There are pins on two corners, kiddy corner to each other, and you just get those into matching holes and it lines up perfectly with the frame. I managed to make the only possible mistake, flipping the orientation of the LCD. I noticed this when the frame would not slide back into the top of the phone. Duh. So I carefully pried it up again and flipped it around. Worked a charm after that.
Next, the battery.
Notice anything about these two batteries? That’s right, they are identical … which tells me that there is something a bit funky going on in that industry. But whatever … I got a nice new part that is a perfect match. Can’t ask for more.
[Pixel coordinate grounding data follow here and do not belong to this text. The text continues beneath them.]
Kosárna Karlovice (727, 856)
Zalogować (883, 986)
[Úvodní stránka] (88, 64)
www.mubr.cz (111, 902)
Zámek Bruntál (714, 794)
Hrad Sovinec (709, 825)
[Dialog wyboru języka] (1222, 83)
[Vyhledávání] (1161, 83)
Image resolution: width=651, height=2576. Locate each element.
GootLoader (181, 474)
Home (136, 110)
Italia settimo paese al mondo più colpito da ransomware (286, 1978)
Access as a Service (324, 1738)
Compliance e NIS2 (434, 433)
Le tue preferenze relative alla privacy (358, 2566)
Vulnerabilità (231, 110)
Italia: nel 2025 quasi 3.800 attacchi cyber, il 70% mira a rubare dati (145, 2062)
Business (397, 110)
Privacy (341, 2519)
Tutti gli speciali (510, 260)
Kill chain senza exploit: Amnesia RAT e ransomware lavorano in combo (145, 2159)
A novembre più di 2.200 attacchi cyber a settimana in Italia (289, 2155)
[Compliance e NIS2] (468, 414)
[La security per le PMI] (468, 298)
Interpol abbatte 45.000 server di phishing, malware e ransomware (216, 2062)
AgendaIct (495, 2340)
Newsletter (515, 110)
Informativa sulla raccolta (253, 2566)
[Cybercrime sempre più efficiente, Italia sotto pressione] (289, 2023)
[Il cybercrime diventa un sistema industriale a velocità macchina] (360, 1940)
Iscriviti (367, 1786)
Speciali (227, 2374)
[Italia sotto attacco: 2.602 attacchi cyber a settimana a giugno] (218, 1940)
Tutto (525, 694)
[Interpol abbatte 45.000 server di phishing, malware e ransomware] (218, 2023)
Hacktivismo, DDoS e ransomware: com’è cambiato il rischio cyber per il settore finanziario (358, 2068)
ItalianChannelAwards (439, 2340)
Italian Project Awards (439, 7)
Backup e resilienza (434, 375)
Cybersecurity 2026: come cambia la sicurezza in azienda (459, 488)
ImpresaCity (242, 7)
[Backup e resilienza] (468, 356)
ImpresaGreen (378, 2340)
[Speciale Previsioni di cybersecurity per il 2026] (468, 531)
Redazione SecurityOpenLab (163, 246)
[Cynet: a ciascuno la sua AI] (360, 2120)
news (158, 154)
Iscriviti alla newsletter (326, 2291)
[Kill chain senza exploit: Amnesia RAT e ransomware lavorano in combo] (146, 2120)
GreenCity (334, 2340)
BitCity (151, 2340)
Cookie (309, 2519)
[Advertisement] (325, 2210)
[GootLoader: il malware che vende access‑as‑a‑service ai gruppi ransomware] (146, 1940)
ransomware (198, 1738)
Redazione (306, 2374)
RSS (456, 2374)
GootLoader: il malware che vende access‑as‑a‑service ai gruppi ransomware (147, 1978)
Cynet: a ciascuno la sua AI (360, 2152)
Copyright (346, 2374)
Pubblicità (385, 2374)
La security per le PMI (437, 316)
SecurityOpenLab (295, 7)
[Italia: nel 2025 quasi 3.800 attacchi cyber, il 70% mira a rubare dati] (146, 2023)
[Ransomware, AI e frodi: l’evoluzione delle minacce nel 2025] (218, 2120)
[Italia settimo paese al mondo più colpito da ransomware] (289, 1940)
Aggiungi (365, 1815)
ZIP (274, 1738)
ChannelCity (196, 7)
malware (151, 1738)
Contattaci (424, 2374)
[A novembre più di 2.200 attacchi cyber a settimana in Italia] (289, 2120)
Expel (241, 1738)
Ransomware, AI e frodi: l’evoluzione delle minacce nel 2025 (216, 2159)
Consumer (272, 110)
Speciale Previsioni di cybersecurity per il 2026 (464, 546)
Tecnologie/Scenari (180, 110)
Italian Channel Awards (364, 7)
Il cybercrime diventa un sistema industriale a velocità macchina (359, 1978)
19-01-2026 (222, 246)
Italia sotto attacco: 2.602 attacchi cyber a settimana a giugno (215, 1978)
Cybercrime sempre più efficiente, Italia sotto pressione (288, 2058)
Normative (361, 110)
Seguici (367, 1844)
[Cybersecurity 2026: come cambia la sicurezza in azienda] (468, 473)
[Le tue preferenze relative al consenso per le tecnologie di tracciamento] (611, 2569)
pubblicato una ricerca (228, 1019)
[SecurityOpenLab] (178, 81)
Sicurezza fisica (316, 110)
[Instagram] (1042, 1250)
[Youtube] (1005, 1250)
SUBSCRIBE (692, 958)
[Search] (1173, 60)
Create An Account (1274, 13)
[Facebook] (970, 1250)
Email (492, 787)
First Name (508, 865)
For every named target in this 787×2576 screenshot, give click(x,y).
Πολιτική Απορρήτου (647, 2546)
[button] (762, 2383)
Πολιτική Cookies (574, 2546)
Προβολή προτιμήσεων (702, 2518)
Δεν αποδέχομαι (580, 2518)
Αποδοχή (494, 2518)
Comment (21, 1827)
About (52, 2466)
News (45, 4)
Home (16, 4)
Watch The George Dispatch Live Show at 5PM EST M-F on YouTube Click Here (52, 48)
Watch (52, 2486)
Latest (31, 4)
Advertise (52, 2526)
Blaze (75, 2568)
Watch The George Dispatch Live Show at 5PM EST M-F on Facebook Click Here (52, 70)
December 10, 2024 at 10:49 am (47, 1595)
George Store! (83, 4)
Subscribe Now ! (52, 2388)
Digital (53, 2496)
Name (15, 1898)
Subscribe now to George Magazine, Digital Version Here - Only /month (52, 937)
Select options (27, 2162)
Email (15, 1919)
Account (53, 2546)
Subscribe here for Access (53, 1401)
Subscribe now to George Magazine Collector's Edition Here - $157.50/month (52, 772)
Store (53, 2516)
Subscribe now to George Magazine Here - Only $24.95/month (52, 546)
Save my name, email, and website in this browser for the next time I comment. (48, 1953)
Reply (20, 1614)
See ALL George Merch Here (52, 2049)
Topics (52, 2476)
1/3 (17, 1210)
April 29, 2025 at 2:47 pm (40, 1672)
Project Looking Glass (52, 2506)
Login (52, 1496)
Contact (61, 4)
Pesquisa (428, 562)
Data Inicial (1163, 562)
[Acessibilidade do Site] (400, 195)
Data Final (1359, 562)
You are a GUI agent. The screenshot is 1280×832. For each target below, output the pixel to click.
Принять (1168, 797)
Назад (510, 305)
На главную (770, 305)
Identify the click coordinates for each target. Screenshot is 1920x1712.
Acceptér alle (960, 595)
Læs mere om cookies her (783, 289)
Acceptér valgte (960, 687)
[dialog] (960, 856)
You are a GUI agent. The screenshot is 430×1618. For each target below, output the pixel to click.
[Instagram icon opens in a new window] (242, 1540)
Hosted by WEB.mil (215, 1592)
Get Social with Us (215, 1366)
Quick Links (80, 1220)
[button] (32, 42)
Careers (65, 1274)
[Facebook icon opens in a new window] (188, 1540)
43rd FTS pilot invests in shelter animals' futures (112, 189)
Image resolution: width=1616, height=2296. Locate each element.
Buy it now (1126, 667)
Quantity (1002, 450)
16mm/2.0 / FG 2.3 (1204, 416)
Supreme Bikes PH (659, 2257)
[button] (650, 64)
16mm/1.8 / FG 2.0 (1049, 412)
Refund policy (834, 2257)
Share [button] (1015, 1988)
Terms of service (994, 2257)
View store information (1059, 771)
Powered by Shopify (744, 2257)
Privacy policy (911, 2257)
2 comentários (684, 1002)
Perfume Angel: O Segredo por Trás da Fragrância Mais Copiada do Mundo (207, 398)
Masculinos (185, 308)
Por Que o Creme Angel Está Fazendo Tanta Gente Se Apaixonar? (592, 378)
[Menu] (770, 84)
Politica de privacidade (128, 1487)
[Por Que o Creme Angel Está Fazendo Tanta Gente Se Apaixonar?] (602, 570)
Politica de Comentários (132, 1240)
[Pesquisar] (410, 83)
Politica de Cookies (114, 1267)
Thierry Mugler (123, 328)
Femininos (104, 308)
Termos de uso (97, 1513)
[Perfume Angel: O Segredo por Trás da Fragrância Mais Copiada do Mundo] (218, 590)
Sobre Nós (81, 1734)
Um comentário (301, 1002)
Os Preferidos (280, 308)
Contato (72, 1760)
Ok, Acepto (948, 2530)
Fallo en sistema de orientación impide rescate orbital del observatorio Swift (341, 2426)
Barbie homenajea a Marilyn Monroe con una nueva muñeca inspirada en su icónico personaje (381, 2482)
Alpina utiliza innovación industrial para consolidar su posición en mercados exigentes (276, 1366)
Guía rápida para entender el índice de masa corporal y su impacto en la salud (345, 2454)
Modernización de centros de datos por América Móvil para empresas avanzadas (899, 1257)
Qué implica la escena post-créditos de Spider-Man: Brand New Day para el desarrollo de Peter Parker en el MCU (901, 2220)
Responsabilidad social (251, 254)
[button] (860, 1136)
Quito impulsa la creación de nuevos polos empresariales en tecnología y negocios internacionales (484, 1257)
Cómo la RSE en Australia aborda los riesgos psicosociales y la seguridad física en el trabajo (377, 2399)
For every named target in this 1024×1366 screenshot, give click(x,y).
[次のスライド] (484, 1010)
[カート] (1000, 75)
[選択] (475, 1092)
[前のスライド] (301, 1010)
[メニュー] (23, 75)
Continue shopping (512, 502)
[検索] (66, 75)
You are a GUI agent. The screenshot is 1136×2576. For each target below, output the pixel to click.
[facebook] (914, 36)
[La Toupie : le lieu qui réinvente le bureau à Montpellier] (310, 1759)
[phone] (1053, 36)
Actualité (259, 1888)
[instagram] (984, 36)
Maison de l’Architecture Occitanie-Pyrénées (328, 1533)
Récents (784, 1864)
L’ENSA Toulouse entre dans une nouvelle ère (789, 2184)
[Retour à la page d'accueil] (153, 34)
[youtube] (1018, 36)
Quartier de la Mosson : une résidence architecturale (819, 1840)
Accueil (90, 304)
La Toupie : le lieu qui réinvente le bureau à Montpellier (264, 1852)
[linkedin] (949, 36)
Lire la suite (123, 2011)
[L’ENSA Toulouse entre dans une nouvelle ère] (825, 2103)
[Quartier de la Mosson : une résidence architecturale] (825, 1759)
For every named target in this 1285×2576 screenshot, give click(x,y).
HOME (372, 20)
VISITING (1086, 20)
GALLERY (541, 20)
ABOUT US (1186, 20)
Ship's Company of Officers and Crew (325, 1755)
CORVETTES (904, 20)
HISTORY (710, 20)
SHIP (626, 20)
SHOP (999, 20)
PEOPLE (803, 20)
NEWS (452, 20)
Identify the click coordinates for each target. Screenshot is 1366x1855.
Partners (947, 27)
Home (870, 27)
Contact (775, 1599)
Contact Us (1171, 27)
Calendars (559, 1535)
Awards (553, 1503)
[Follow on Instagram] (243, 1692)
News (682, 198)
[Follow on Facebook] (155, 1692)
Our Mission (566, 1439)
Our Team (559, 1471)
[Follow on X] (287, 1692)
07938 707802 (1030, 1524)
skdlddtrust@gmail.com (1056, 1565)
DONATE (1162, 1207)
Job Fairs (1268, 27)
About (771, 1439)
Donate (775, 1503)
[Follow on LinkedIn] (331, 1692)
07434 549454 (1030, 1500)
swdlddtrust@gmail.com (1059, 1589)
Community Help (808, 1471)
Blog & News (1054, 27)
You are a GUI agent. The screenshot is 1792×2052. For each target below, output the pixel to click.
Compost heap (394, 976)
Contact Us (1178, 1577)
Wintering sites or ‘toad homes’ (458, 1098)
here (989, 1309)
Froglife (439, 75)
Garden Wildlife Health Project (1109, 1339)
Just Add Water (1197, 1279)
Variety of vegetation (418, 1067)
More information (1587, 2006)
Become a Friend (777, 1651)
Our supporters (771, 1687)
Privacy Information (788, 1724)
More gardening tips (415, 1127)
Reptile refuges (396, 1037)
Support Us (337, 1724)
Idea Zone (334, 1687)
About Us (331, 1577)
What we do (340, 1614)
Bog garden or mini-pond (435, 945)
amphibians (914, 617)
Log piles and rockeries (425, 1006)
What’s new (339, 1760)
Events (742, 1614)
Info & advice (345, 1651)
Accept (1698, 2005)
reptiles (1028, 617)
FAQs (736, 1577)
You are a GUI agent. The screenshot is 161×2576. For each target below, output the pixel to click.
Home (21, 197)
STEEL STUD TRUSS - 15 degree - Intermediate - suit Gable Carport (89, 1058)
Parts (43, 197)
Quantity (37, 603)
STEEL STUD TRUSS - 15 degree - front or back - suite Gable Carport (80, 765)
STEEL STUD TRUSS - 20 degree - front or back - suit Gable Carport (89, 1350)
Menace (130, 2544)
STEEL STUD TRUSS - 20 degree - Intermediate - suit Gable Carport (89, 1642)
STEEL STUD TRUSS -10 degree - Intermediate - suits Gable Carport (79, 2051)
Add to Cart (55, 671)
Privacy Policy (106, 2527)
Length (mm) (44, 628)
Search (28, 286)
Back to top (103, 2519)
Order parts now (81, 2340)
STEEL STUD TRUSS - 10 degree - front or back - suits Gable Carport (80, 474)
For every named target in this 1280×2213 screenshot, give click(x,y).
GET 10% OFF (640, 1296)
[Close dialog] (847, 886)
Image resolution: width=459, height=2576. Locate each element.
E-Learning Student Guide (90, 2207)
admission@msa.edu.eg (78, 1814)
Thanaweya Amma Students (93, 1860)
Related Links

I won’t bore you with the details of the replacement … you basically remove the camera and the motherboard, which entails removing 8 or 10 really tiny screws, and then you lift out the battery that has been glued down. Watch the videos and read the manuals on ifixit.
Reassembling the phone is done by following the manual in reverse. Not all that big a deal, just go slow and make sure of each step. Cable #3 is a pain in the ass to get reconnected, but be patient. Lift the top a bit higher and come at it at a 45 degree angle and it will slide in, allowing you to press down the latch. After that it is really straight forward.
Once together, put in the SIM card and hit the power button. Worked perfectly first time. That’s a great feeling :-)
The issue I had noticed with the missing SIM card was now fixed, as I knew it would be. That had to be a connector popping from the force of the drop.
If you click through to the larger version of the previous image you can see the glass lifting up about a half thickness from the frame. It has stayed so far while riding in my pocket, so I think it’ll be ok. But to make sure, and to hopefully prevent the next repair, I have ordered an inexpensive wrap around silicon skin. It grabs just enough of the glass to help prevent it from coming loose. And there is enough cushioning to hopefully prevent shattering of the glass if dropped. We’ll see I suppose.
So … if you have the stones, give this a try. For 50 bucks I have an all new 3G with a fresh battery. Can’t beat that.